Your answer must be the exact lines from the one with "This screenshot has width=596, height=456." to the end of the data, both included, with no pictures.

Dataset entries
══════════
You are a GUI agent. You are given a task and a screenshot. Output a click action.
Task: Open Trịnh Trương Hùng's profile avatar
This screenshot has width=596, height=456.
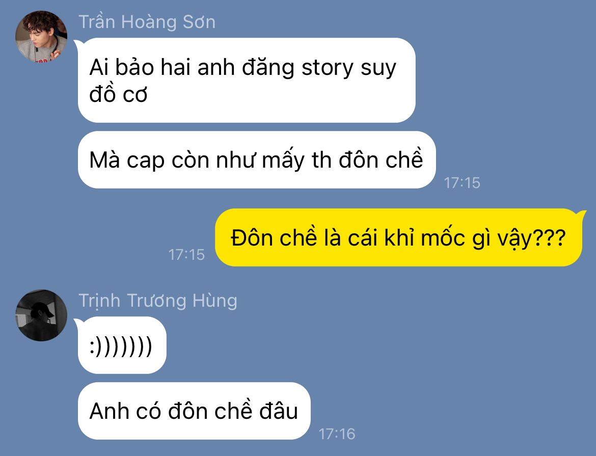pos(41,315)

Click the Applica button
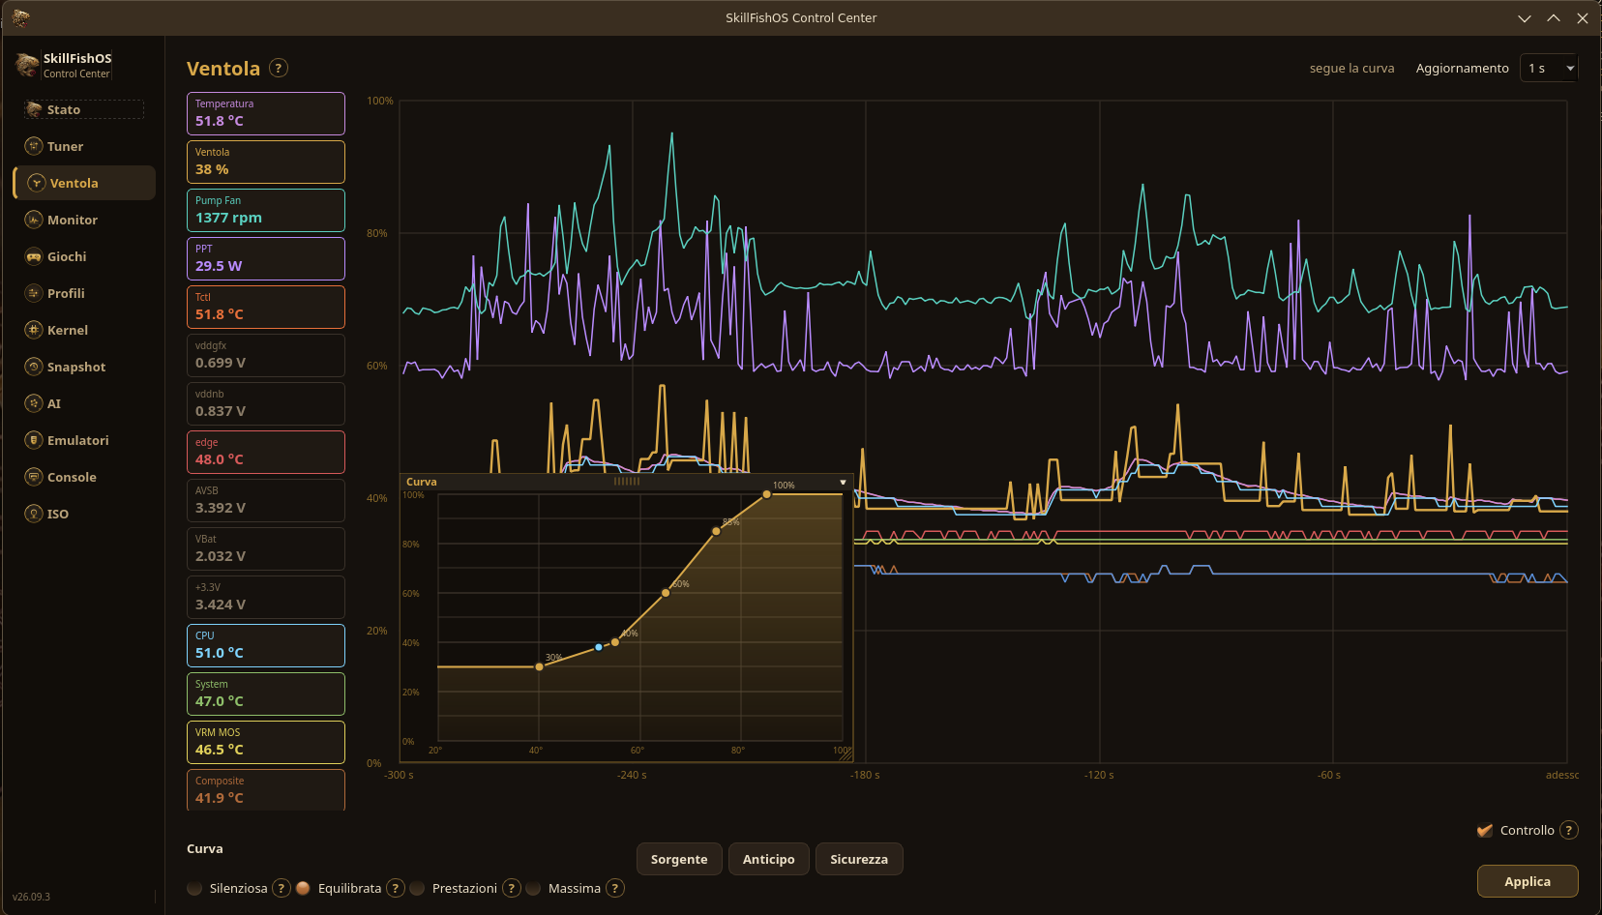pyautogui.click(x=1528, y=881)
══════════
■ RESPONSE TO THE TASK
This screenshot has width=596, height=456.
pos(41,315)

Click the Applica button
pyautogui.click(x=1528, y=881)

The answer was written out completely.